DOES NORTHERN LIBYA MARK THE NORTHERN BOUNDARY OF REMOBILIZED SAHARAN METACRATON? INSIGHTS FROM ZIRCON U–PB GEOCHRONOLOGY, HF ISOTOPES COMPOSITION AND GEOCHEMISTRY OF BASEMENT UNDERNEATH THE SIRTE BASIN, LIBYA


MAHAR, Munazzam Ali, Geological Sciences, University of Texas at El Paso, 500 W, University Av, El Paso, TX 79968 and GOODELL, Philip C., Geological Sciences, University of Texas at El Paso, 500 W University Ave, El Paso, TX 79968

Timing and origin of basement underneath northern Libya is not well-understood and inferred as the northern boundary of Saharan Metacraton. In this work, we present the unprecedented LA-ICP-MS zircon U-Pb geochronology and zircon Hf isotope composition from the igno-metamorphic basement underneath the Sirte basin. The analyzed igneous rocks are from the bottom of the deepest drill cores (i.e., as deep as 12000 ft) from oil wells. Geochemical and petrographic data suggest that most of the igneous rocks vary from diorite to granodiorite to granites. In addition to granitic rocks, basement also comprises of gabbro, basalt and meta-igneous rocks. The U-Pb data on twelve samples revealed that the granitic basement has crystallization ages restricted from 588 ± 3 to 562 ± 2 Ma. Few analyses yielded individual dates slightly older than 600 Ma. These ages suggest the presence of some antecrystic zircons.

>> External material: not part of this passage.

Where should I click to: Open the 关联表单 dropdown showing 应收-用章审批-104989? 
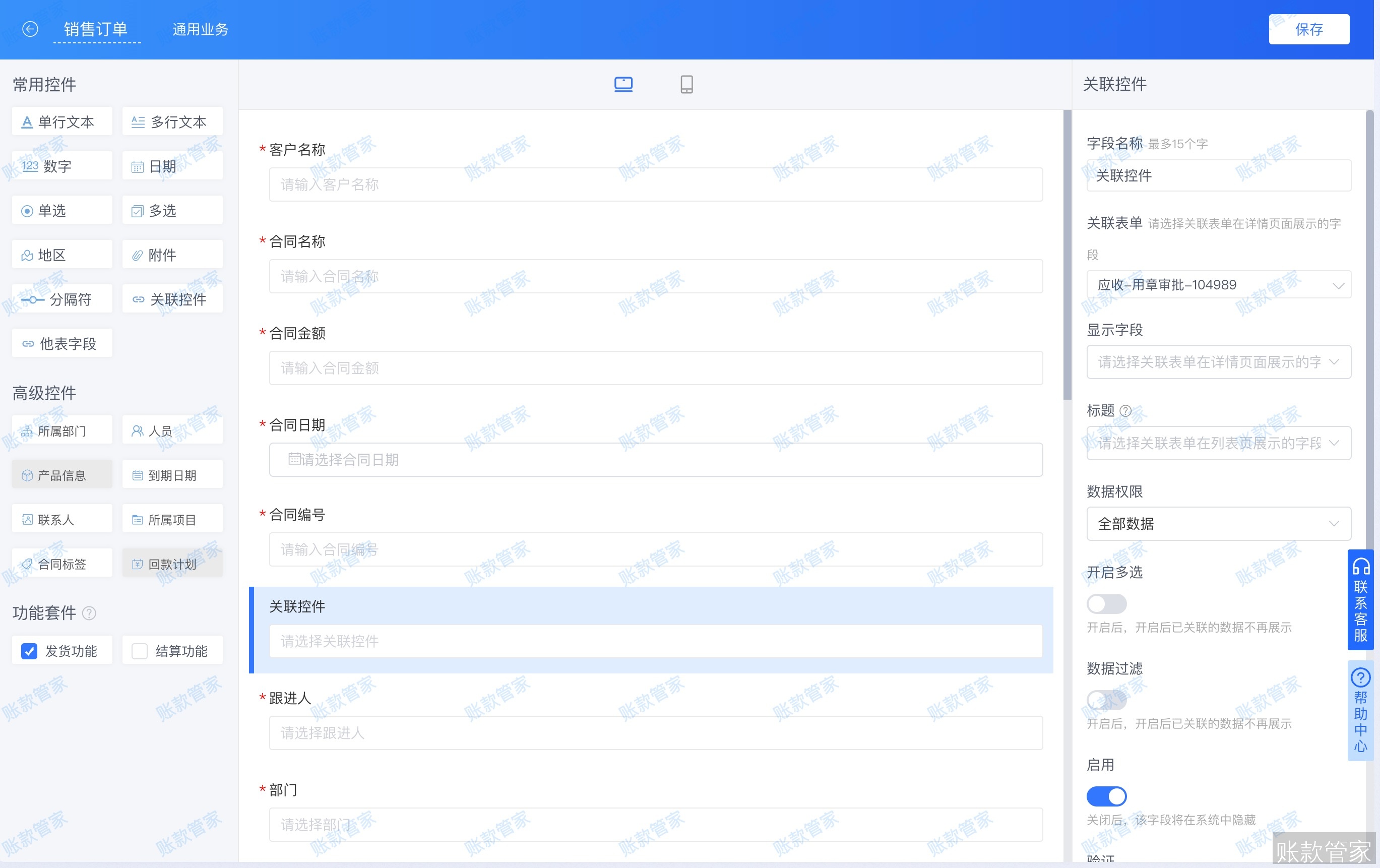(1218, 284)
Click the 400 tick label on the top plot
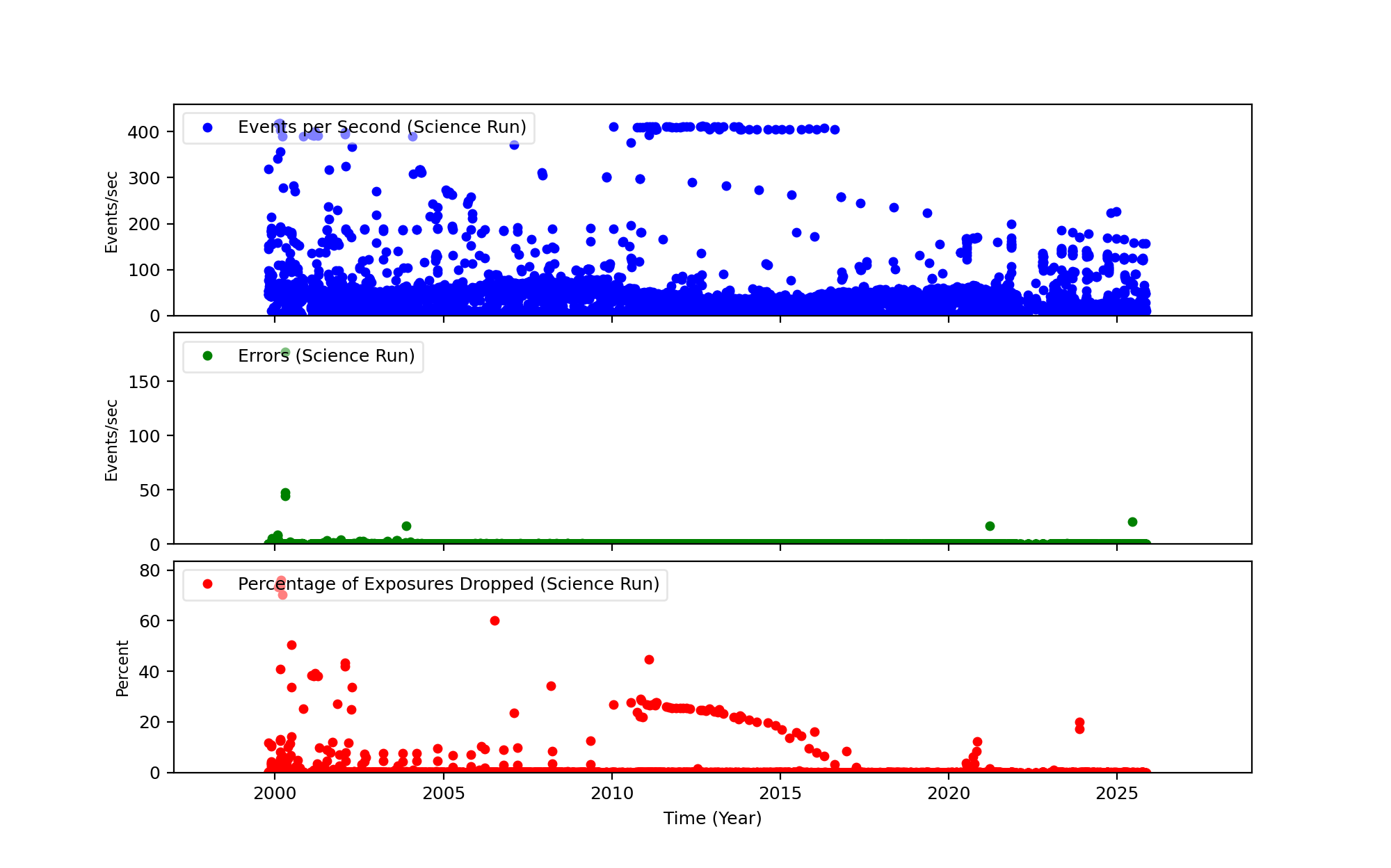 [x=143, y=132]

Out of twelve samples from various oil wells, only one sample yielded four individual dates >1000 Ma. One zircon core is dated at 1087 ± 53 Ma. Three zircon spots yielded dates varying from 1921 to 2016 Ma. The scarcity of older ages, suggests that the basement underneath northern Libya is primarily underlain by the Neoproterozoic crust with minimal contribution from older Paleoproterozoic crust. This also suggests that northern Libyan basement formed prior to the culmination of Arabian Nubian shield at ~540 Ma. In contrast to Arabian Nubian shield, northern Libya does not record early subduction-related granite magma generation at 800-700 Ma as recorded in Arabian-Nubian shield and elsewhere in Saharan Metacraton to the south. The weighted mean hafnium isotopic composition is heterogeneous and varies from near-chondritic εHf (t) = +1.6 ± 0.3 to more radiogenic εHf (t) = +8.1 ± 0.6. Out of 113 analyses (600-500 Ma) 104 analyses (> 90 %) yielded positive Hf isotope composition range from +0.4 to +8.7. The larger scatter and predominant positive Hf isotopic composition suggests partial melting of juvenile crust with contribution of mantle derived melts. However, given the scarcity of older ages, absence of xenocrystic inheritance coupled with absence of non-radiogenic hafnium compositions, we suggest the northern Libya is not underlain by the remobilized evolved Paleoproterozoic lithosphere, and thus is not part of the deformed and remobilized Saharan Metacraton; instead it is juvenile Neoproterozoic crust.